Every commercial fire alarm system in California must be inspected, tested, and maintained under NFPA 72 Chapter 14 and CCR Title 19. The AHJ enforces it. Your insurance carrier reviews it. Your acceptance test after a retrofit depends on it being current. Here is what a properly executed inspection program actually looks like.
The three cadences
Annual (100%)
Once a year, every initiating device, every notification appliance, every control module, and every supervising signal is tested end-to-end. Smoke detectors are functionally tested with canned smoke. Heat detectors are tested to their listed method. Manual pull stations are activated. Waterflow and tamper switches are actuated. Notification appliances are verified for audibility and, where required, intelligibility. The control panel is checked for programming integrity, battery capacity, and secondary power runtime. Signals are verified end-to-end to the supervising station.
Semi-annual and quarterly
Certain systems and components warrant more frequent inspection: supervising station communication paths, water-based suppression interface, and specific occupancy classifications (healthcare, high-rise). Your service provider should have a schedule tied to your specific building.
Five-year
Every five years, smoke detectors undergo sensitivity testing to verify they are within their listed sensitivity range. Panels with built-in sensitivity reporting can produce this data on demand; older detectors require test-instrument sampling or lab return. Waterflow supervisory circuits and specific in-line devices also have five-year requirements.

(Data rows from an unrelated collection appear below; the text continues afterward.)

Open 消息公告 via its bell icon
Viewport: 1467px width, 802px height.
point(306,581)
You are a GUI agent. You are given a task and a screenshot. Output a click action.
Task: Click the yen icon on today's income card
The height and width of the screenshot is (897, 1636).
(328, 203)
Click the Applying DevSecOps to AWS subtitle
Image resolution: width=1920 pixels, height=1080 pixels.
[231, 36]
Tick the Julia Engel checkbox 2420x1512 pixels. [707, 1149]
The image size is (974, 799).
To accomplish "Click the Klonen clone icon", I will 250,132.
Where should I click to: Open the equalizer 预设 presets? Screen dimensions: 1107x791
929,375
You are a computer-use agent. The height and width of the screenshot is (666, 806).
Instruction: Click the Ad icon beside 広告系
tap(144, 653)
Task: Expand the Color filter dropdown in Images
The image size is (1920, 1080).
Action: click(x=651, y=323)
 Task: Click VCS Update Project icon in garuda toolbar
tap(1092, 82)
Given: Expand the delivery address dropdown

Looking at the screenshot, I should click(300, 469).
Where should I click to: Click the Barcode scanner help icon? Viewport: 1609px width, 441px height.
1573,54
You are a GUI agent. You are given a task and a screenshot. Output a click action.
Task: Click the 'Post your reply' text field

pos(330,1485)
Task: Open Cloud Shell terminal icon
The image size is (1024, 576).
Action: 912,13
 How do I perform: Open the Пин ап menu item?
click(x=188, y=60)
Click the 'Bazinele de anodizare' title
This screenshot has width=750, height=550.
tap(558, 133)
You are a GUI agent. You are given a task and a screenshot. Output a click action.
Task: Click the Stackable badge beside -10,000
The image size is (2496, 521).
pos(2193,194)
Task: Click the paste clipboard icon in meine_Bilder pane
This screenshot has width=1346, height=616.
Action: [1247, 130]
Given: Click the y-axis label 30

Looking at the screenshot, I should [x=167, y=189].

What your inspector should hand you
A defensible inspection report includes:
- A signed and dated inspection report referencing the NFPA 72 edition
- A device-by-device pass/fail record with device address and location
- Battery test results with measured voltage under load
- Signal verification confirming receipt at the supervising station
- A list of deficiencies with severity and recommended correction timeframe
- The technician's name and NICET certification level
- Photographs of any impaired devices
Whether the report is paper or digital, ask for it in searchable PDF or through a portal. A paper binder in the fire riser room is compliant but operationally useless when your insurance carrier asks for it on 24 hours' notice.
What triggers a re-acceptance test
Certain events trigger a full re-acceptance test rather than a routine inspection:
- Panel replacement or major firmware upgrade
- Change of supervising station or communication path
- Occupancy change or major tenant improvement
- Adding more than 10% of the initiating devices or 20% of notification appliances
- AHJ request following any significant deficiency
Re-acceptance is not a bad thing — it is a documented reset of your system's known-good baseline.
How to keep a defensible record
- Keep the last three years of annual reports accessible on-site (paper) and off-site (digital)
- Track deficiencies to closure in the same system you track work orders
- Record every silence, reset, and impairment with time, date, and reason
- File an Impairment Notification with your monitoring center any time the system is on test for more than a few minutes
- Retain acceptance test documentation for the life of the system
What "good" looks like operationally
An inspection that runs on a predictable calendar, an inspector who arrives with device drawings in hand, a report delivered within a week, deficiencies quoted within two weeks, and a portal you can log into and pull last year's report on demand. If any of those pieces are missing, it is worth revisiting the service arrangement.